> [Exercise directions]: Starting at the top of the records, output every line through the one that contains "You are a computer-use agent. 619x348 pixels.", keeping each exactly as it appears.

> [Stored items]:
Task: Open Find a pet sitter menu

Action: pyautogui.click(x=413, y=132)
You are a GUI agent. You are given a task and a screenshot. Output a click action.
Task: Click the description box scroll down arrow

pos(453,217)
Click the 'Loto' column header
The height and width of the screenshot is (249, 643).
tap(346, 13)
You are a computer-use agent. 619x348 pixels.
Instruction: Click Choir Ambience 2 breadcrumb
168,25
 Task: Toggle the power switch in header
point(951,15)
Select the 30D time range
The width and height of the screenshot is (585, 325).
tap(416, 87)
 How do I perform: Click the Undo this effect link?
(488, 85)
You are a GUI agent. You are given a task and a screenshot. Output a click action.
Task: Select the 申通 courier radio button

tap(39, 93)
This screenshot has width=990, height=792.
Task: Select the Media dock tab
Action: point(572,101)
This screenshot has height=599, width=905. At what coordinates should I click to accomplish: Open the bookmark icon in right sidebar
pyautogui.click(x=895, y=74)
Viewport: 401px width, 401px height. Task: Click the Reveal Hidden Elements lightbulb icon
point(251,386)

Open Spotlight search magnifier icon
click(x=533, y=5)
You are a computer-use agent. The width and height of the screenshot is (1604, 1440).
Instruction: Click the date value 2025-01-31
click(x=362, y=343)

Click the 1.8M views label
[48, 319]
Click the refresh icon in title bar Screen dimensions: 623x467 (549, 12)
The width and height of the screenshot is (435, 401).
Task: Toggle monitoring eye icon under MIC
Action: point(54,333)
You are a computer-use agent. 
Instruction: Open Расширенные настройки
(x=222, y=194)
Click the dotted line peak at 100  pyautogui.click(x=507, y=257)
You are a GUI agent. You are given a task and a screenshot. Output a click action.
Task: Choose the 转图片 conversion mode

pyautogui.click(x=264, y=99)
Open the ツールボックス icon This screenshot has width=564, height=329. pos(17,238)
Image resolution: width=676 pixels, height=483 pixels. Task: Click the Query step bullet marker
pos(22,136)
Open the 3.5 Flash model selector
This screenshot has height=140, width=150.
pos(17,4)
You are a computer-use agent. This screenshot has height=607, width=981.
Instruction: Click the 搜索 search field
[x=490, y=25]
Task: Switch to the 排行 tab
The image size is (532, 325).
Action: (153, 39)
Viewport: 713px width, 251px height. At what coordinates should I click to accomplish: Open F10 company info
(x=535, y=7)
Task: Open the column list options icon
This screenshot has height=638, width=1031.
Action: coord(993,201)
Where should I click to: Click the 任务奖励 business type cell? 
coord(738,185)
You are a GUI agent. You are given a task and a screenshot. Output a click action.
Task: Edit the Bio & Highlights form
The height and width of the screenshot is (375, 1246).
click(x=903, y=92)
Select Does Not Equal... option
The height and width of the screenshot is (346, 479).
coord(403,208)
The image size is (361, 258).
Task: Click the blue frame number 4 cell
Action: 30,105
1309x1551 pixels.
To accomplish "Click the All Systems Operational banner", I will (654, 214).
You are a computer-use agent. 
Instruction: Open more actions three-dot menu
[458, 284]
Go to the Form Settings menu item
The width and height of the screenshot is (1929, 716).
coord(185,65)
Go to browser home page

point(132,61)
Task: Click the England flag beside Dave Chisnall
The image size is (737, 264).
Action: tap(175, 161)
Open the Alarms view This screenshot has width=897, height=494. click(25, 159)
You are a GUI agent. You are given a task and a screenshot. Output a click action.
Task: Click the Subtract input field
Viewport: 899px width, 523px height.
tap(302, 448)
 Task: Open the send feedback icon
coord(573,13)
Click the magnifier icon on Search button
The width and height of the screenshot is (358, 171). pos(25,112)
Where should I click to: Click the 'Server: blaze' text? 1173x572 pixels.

> [Written response]:
Task: Open Find a pet sitter menu

Action: pyautogui.click(x=413, y=132)
You are a GUI agent. You are given a task and a screenshot. Output a click action.
Task: Click the description box scroll down arrow

pos(453,217)
Click the 'Loto' column header
The height and width of the screenshot is (249, 643).
tap(346, 13)
You are a computer-use agent. 619x348 pixels.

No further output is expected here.